**Task to carry out**
Within the entries below, find the portion that opens with the line containing "for Apr 2026" and closes with the line containing "The width and height of the screenshot is (261, 190).". Retype that portion exactly and only.

======== Input material ========

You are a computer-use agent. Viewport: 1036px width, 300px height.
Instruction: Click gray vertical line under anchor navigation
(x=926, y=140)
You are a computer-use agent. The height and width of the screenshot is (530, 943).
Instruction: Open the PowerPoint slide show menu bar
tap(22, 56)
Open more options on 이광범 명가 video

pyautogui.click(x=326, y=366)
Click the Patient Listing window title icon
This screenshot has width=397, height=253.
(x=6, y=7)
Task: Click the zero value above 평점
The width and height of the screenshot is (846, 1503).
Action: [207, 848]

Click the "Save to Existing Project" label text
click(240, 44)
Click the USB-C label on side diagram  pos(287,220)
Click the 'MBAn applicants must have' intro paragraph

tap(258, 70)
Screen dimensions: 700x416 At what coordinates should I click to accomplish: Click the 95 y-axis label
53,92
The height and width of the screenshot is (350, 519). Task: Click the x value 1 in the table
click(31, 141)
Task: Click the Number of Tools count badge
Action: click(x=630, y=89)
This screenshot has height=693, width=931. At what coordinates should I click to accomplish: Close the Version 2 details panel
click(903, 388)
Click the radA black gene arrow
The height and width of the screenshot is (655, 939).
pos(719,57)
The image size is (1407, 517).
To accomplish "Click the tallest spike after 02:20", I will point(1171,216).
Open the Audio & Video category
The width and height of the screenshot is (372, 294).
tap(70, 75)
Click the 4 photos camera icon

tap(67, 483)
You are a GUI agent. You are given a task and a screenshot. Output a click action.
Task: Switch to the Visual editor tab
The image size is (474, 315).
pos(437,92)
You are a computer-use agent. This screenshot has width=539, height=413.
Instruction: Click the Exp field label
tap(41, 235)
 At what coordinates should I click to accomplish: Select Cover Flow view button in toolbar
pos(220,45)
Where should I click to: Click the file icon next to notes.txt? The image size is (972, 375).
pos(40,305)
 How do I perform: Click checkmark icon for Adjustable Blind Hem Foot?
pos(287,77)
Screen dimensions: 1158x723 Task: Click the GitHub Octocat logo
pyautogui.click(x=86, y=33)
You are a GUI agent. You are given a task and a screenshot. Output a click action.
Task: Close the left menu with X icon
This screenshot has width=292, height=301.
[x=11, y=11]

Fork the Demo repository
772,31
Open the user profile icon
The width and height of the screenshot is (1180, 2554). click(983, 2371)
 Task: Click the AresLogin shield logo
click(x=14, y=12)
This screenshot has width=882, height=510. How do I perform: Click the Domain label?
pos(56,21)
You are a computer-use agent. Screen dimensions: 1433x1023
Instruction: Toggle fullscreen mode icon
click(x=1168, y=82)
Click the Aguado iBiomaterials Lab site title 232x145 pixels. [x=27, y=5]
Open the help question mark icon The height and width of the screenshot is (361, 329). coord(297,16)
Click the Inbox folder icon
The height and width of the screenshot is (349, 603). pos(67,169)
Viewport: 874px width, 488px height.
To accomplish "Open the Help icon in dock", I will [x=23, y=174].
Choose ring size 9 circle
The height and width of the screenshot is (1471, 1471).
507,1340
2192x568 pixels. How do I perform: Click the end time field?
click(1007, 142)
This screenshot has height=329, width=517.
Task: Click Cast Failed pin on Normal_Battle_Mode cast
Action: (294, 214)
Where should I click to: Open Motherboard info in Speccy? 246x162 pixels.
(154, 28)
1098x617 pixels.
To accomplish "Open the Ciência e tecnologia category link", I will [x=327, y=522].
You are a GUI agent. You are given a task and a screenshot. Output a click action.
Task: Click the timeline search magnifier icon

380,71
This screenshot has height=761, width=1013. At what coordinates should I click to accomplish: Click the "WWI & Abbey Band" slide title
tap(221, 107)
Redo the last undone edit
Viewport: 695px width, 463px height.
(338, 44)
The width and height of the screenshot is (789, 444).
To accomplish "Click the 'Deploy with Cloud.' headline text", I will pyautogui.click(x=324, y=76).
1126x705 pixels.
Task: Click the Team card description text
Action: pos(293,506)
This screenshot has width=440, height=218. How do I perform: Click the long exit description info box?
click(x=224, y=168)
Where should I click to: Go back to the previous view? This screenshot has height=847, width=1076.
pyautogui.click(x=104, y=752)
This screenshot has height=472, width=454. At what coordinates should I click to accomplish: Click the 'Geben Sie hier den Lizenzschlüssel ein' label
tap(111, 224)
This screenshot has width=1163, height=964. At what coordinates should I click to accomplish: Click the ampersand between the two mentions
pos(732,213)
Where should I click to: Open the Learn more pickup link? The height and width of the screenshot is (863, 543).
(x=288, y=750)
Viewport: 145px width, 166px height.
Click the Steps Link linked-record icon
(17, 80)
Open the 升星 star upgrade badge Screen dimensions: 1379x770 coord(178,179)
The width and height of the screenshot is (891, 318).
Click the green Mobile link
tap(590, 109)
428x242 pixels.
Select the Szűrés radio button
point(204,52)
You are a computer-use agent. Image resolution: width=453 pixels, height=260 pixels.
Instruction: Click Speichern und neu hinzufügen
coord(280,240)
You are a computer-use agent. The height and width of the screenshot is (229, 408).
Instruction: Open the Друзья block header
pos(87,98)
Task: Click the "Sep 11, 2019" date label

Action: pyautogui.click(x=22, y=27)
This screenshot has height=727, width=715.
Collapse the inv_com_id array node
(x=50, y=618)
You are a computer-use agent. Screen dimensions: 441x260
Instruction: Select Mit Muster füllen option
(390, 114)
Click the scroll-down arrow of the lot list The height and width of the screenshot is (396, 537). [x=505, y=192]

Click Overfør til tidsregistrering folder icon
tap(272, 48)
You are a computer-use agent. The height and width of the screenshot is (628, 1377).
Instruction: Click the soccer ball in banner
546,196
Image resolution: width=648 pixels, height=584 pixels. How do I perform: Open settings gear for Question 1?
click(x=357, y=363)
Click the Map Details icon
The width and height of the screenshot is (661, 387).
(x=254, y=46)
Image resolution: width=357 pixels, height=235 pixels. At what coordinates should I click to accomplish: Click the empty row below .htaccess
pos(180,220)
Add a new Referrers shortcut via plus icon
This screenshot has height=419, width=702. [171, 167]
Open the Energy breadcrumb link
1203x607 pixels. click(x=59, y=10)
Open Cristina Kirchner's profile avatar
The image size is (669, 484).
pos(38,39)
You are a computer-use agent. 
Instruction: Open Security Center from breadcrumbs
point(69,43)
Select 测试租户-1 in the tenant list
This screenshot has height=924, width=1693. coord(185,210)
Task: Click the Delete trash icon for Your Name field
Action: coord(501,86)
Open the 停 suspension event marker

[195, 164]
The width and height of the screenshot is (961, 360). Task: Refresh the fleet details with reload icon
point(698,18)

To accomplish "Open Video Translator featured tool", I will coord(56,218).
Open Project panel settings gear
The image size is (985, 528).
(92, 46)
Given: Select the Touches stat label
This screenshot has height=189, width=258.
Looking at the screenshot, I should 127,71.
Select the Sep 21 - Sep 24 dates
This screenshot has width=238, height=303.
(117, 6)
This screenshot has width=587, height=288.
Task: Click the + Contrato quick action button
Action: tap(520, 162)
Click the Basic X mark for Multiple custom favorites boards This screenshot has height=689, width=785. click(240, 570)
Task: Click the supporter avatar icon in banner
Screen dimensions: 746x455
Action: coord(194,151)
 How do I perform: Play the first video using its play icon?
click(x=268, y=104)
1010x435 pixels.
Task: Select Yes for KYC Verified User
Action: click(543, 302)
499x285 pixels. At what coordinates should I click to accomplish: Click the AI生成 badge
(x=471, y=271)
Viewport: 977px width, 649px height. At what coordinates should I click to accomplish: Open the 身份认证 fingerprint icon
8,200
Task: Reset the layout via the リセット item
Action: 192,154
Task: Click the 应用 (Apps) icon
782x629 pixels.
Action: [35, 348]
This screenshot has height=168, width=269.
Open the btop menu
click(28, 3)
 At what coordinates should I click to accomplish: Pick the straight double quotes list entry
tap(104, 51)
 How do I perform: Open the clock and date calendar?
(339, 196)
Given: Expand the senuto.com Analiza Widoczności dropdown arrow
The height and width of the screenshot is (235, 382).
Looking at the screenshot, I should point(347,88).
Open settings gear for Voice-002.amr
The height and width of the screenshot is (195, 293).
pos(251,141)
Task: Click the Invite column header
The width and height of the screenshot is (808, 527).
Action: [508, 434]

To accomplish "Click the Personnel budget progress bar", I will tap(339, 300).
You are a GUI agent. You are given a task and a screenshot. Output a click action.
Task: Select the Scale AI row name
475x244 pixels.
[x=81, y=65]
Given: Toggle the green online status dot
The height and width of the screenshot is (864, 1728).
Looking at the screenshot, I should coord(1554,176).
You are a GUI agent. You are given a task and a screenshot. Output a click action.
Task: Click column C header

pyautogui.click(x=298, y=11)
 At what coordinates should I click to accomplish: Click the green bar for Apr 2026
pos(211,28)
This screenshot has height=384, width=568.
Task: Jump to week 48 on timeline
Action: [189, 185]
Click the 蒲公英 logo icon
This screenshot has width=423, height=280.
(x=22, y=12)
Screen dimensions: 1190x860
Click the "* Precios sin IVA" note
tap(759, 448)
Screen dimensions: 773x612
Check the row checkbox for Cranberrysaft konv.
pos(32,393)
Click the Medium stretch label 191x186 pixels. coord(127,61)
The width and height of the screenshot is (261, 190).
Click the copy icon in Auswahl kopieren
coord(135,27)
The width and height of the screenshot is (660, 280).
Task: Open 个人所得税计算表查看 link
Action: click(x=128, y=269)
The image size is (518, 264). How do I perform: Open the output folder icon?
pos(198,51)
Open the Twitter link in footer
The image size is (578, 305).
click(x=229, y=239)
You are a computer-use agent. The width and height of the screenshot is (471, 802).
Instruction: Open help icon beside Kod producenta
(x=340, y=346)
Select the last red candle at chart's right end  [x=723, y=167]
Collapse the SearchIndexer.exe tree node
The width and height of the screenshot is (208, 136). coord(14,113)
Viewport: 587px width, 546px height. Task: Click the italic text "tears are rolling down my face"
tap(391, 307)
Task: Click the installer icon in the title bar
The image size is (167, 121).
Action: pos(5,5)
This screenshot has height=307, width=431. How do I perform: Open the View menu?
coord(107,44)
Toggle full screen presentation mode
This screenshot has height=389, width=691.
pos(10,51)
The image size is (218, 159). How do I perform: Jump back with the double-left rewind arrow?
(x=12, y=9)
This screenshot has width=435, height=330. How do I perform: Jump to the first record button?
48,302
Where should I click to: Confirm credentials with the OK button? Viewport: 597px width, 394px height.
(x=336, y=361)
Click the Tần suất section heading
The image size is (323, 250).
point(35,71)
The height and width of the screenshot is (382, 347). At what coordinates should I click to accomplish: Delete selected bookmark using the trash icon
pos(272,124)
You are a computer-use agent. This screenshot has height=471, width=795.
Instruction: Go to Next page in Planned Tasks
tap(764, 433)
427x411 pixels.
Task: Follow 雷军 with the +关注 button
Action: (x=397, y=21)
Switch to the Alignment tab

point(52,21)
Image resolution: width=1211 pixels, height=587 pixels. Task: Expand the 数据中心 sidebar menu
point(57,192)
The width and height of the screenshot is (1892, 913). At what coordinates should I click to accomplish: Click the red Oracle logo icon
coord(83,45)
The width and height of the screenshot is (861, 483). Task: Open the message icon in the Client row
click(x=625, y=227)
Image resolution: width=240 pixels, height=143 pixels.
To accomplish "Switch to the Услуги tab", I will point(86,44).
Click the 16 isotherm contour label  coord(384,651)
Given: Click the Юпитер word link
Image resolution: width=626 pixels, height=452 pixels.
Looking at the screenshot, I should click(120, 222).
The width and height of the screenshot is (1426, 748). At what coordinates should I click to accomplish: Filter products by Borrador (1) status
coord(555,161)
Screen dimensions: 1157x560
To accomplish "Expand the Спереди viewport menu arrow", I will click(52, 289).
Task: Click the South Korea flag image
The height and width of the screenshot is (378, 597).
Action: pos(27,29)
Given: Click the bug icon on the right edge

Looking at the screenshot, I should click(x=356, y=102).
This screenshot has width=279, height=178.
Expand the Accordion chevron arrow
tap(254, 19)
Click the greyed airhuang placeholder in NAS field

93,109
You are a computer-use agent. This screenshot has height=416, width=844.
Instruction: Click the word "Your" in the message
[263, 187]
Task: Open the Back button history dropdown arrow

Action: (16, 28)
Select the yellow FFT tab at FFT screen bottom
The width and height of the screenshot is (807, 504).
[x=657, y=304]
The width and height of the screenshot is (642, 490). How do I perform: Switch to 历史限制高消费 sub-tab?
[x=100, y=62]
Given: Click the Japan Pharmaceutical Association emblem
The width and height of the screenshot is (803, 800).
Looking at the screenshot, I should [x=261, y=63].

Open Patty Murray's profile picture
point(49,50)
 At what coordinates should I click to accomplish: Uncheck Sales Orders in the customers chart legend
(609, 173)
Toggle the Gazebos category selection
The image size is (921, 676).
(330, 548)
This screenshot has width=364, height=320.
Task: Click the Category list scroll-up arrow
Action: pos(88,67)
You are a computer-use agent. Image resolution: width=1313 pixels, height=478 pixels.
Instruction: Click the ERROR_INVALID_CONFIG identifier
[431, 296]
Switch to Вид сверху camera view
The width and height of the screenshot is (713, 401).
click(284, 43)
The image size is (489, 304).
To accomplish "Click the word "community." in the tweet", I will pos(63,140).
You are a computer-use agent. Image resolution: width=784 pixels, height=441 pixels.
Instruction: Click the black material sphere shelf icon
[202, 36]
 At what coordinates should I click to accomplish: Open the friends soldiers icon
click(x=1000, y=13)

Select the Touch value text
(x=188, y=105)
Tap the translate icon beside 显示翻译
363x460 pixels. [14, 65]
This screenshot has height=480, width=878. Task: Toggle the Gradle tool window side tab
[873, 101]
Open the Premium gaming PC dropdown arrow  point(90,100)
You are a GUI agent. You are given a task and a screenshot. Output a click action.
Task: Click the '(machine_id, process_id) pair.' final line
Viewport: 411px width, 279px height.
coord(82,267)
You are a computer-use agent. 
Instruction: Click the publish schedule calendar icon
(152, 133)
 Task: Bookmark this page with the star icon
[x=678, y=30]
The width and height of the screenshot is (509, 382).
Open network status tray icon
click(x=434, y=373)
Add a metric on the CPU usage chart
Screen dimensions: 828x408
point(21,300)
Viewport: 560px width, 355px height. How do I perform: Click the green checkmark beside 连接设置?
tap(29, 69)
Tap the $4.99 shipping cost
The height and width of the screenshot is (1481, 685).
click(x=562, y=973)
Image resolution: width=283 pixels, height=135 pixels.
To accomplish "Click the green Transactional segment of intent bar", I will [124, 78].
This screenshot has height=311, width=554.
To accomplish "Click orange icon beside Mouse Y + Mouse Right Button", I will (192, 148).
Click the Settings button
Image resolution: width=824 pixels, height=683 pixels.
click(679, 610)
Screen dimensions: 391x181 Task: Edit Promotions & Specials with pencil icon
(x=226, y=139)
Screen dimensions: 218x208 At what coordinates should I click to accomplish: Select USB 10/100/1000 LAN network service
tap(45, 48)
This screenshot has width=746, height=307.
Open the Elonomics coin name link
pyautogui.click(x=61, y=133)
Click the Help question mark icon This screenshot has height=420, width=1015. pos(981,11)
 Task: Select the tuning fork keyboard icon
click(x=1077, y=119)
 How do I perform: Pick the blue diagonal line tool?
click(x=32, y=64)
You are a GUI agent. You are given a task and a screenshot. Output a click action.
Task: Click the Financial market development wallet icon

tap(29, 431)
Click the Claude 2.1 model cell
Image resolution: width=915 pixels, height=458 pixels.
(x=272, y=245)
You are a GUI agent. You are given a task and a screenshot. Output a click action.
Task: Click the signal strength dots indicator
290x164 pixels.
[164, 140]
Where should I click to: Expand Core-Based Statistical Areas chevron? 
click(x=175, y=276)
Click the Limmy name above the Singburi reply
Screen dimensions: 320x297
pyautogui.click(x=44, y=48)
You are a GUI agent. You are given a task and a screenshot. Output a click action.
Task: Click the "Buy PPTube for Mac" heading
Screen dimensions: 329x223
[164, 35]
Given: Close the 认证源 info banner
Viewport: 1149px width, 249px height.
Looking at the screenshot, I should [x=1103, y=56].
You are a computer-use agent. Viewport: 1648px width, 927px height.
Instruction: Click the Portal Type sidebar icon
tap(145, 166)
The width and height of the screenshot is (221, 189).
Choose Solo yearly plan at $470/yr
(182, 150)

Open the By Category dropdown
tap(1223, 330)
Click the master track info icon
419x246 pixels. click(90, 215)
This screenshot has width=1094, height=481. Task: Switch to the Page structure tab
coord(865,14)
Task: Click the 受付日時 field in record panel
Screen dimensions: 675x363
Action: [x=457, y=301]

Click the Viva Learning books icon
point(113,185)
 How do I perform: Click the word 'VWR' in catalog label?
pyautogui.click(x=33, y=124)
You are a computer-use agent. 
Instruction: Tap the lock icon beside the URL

========

**Written response**
 At what coordinates should I click to accomplish: Click the green bar for Apr 2026
pos(211,28)
This screenshot has height=384, width=568.
Task: Jump to week 48 on timeline
Action: [189, 185]
Click the 蒲公英 logo icon
This screenshot has width=423, height=280.
(x=22, y=12)
Screen dimensions: 1190x860
Click the "* Precios sin IVA" note
tap(759, 448)
Screen dimensions: 773x612
Check the row checkbox for Cranberrysaft konv.
pos(32,393)
Click the Medium stretch label 191x186 pixels. coord(127,61)
The width and height of the screenshot is (261, 190).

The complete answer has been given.